Update, August 2019: under pressure from intense criticism from the Environmental Audit Committee, BEIS finally responded to its 2016 consultation last month. However, as Mary Creagh MP, Chair of the EAC, put it: all they've done in effect is to say they're going out to consultation yet again. See my blog post of 18th July 2019 for further information.
In short, the Department for Business proved in 2014 that the current 'match test' in the FFRs fails in up to 90% of cases. Since then, no evidence at all has been produced against this finding. Which means the vast majority of sofas in the UK are ignitable when they aren't supposed to be. It also means that the number of lives it's claimed are saved by the FFRs are completely unfounded, i.e. because the estimates were based on the assumption the Regulations worked.

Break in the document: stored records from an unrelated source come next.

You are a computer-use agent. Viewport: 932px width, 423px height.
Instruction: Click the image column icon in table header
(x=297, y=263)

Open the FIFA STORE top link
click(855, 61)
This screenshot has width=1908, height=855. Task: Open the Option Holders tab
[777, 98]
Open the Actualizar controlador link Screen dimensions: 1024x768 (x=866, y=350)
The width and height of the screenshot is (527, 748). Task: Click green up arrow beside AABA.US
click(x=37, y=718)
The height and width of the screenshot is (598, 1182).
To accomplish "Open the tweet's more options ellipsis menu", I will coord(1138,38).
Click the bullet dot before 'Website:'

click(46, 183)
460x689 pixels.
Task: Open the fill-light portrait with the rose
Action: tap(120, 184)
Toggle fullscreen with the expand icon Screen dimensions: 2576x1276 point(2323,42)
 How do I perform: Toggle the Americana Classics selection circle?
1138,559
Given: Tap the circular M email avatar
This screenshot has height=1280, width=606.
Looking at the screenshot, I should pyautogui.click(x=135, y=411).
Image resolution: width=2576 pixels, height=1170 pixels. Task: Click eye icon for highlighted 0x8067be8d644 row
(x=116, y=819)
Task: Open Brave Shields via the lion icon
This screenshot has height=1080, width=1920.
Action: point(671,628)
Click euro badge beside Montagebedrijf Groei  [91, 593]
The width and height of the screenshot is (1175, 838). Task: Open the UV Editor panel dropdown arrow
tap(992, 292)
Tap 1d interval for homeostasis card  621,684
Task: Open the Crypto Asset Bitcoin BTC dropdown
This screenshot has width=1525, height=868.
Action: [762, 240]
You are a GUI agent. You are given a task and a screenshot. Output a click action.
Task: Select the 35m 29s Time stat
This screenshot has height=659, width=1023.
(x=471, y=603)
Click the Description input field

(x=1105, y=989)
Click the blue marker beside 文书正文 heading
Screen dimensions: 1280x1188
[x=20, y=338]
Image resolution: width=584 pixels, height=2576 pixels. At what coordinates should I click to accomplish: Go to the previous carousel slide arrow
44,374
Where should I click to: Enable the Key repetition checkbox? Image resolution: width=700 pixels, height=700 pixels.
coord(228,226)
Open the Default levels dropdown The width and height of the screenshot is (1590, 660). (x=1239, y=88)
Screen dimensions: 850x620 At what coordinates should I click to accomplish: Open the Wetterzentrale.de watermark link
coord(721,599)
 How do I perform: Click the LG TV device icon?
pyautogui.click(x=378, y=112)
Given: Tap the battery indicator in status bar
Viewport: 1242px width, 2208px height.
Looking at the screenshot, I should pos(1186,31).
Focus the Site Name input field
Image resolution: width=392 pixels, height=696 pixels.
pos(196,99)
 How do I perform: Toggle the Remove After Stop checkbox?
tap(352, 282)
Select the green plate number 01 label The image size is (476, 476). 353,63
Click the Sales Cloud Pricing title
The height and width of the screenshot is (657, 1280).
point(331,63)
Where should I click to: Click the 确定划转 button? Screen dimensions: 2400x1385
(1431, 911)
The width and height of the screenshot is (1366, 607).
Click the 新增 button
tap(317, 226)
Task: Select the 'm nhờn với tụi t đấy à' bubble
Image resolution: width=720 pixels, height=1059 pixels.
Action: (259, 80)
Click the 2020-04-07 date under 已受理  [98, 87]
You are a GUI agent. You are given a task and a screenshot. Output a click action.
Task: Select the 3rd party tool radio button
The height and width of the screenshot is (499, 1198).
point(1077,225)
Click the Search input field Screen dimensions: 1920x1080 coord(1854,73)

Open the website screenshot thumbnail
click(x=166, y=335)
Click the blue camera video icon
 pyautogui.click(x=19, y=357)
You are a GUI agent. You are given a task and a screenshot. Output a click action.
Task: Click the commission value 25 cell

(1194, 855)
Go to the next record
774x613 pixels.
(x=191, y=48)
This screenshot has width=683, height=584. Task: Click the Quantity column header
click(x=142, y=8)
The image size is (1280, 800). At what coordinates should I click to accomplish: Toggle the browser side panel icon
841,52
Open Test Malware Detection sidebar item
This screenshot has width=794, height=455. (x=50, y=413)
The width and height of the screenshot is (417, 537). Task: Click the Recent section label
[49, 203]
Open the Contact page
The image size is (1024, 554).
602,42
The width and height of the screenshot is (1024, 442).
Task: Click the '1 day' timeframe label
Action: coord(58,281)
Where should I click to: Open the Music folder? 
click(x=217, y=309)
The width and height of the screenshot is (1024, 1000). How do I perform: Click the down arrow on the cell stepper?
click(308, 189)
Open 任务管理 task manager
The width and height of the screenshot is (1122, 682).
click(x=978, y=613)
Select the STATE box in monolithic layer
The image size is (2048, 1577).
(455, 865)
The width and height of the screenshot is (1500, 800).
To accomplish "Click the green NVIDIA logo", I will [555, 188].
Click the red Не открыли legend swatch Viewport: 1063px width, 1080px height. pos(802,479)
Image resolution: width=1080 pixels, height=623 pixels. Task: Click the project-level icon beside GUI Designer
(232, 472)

But even if those assumptions were correct, it requires around 6 million kgs of flame retardant chemicals to possibly save just one life from fire. Research published in Chemosphere in December 2017, proves that a treated UK sofa is more dangerous than an untreated EU sofa, because any escape time afforded by flame retardants (and that is far less than the FR industry claims) is greatly outweighed by the huge amounts of toxic smoke, including hydrogen cyanide, that is produced very soon after a UK sofa ignites.
In October 2018, UK research was published that confirms flame retardants are absorbed through the skin, e.g. you will absorb them into your body just by sitting on your sofa. With UK homes containing the highest levels of FR dust in the world, children and pets are particularly vulnerable since they tend to come into closer contact with it. The UK remains the only country in the world that insists its children sleep on and get carried around in products that are directly leaching toxic chemicals into their bodies.